On Thursday, Mayor Adams sought to dispel any misunderstandings around his contentious remarks about revisiting New York’s historic right-to-shelter law amid mounting worries that the shelter system is still in danger of collapsing due to a recent influx of refugees from Latin America.
The controversy over the right to shelter started on Wednesday when Adams said that the rule “must be evaluated” after his administration allegedly broke the law by failing to provide beds for dozens of homeless men due to system overcrowding.
Adams and his team presented a sometimes controversial case that they are not reexamining the legislation itself but rather the “operational methods” that support it during a Thursday morning press conference at a recently opened migrant welcoming center in Manhattan.

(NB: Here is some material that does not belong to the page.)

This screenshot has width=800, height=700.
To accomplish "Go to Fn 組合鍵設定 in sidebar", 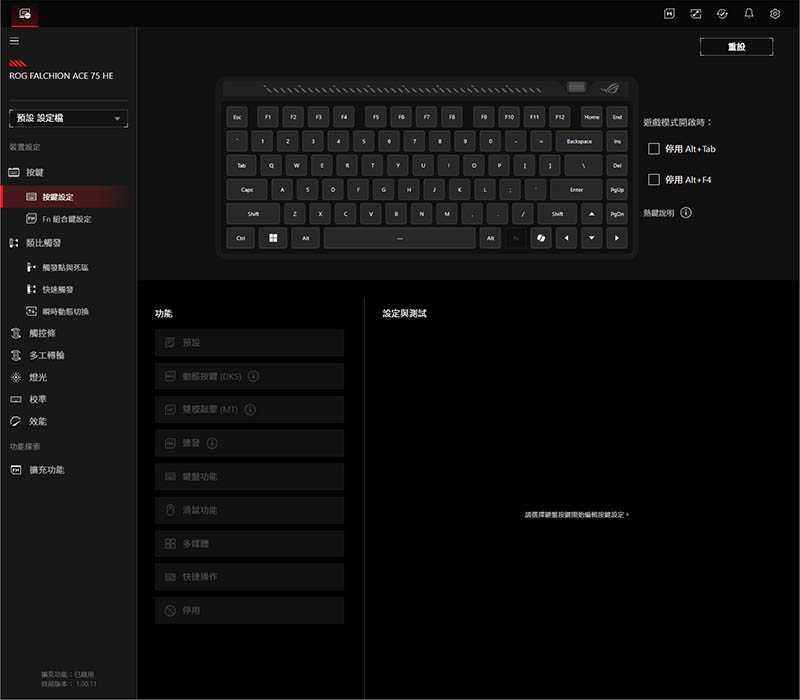I will (66, 219).
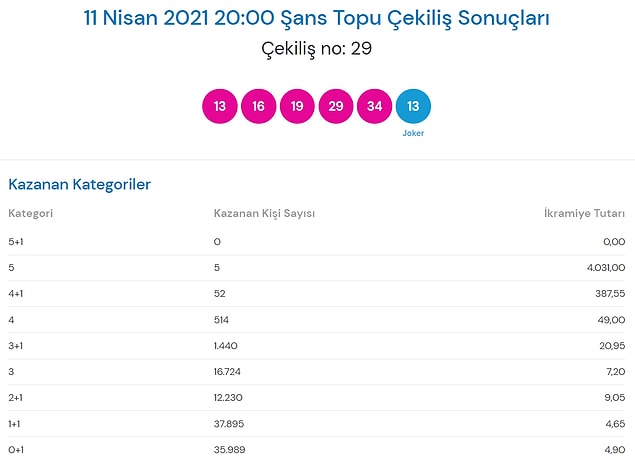Click the winner count 514
The height and width of the screenshot is (461, 635).
(221, 320)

“It’s important — because we don’t exist in a vacuum — to reconsider the practices that the city developed that flow from the right-to-shelter. So it’s those practices we are reassessing,” Adams’ chief counsel, Brendan McGuire, said.
According to city figures, more than 55,000 individuals are currently sleeping in the homeless shelter system on any given night, including over 8,000 asylum seekers, a nearly 25% rise from last spring.
Since May, more than 11,000 people have crossed the U.S. to reach the city seeking asylum. in the hopes of requesting asylum at the southern border.
Adams stated that the shelter system was “nearing its breaking point” in his remarks on Wednesday.
Arriving migrants in New York are escaping political unrest and economic collapse in their native countries.
Many entered Texas illegally from Mexico, and Republican Governor Greg Abbott moved them to New York because he disapproved of President Biden’s border policies.
Another Republican governor, Ron DeSantis of Florida, followed Abbott’s example this week by taking credit for flying migrants to Massachusetts rather than allowing them to stay in his state.
The right to shelter law, guaranteed by the state Constitution and mandates that the city gives a shelter bed to anybody in need since 1981, may not have been changed by Adams on his own.